Cabela’s North American Adventures

The loading screens in Cabela’s North American Adventures are populated with tips on how to play the game. In the middle of those comes this quote from Aristotle: “If some animals are good at hunting and others are suitable for hunting, then clearly the Gods must smile on hunting.” This is a confusing moment for players. Is North American Adventures asking you to consider your simulated hunt an examination of formal logic? Or is it exonerating you from answering the moral quandary created by shooting some unsuspecting nine-pointer in the face for fun? Put it this way: Your first task in the third level is to kill as many marmots as possible in two minutes because “there’s just too many of them for their own good.” Right.

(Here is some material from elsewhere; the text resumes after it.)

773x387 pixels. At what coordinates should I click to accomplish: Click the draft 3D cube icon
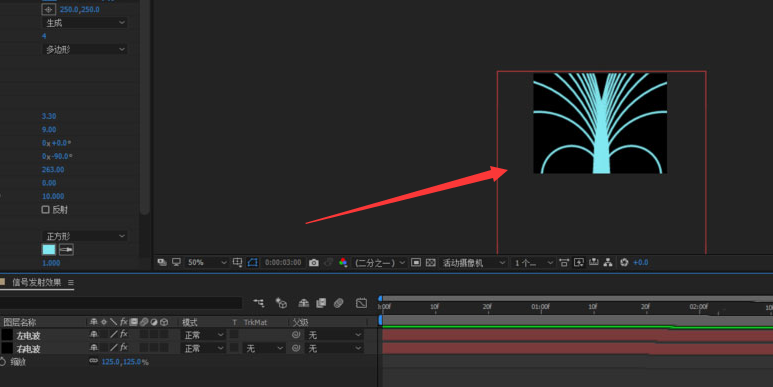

The game, sponsored by the outdoor-recreation marketer Cabela’s, is a strange escapist fantasy. Like many videogames that put you behind the barrel of a gun, it fetishizes some aspects of violence through realism, and others through outlandish exaggeration. That description may make it sound like the game slavishly recreates the patient stalking, marking, and killing of a trophy buck, but also offers access to unattainable objects like legendary trophy animals, or wild guns and tools. But no, the only thing Adventures insists on realistically recreating is how you film a kill. Yes, after taking down your first deer, who runs around like a Covenant grunt from Halo rather than an actual animal, your next task is to play cameraman. Frame your shot precisely for the perfect grade, but ignore the fact that you can outrun a Pennsylvanian whitetail while wearing full hunting gear and carrying a rifle, a shotgun, and a bow.

The controls are simple but sloppy, and do much of the work for you. You can manually zoom with the left trigger before shooting with the right, but when framing a level-specific target, the lens automatically zooms in further and starts shaking to simulate arm tension. Why the occasional shakycam? There’s a decent variety in the goals of the 11 stages of Adventures’ Career Mode, often presenting you with multiple approaches to a hunt, but it never lets you find your own solution. You have to either use the Primos-brand lure, or sneak to a spot your cameraman specifies. If your prey spots you, you have to play a bizarre quick-time event, and if you fail, you’re sent back through multiple loading screens to a checkpoint. Why not have you actually hide and stop moving? Also, where’s all the blood?

The game’s best entertainment comes in the Big Trophy Tournaments—speedy tasks unfettered by the core mode’s bizarre attempt to simulate a Cabela’s hunting show—and galleries like the Prairie Dog Shoot. Even then, though, if you absolutely need to feel like a buckmaster, better to go to the nearest pub for some Big Buck Hunter.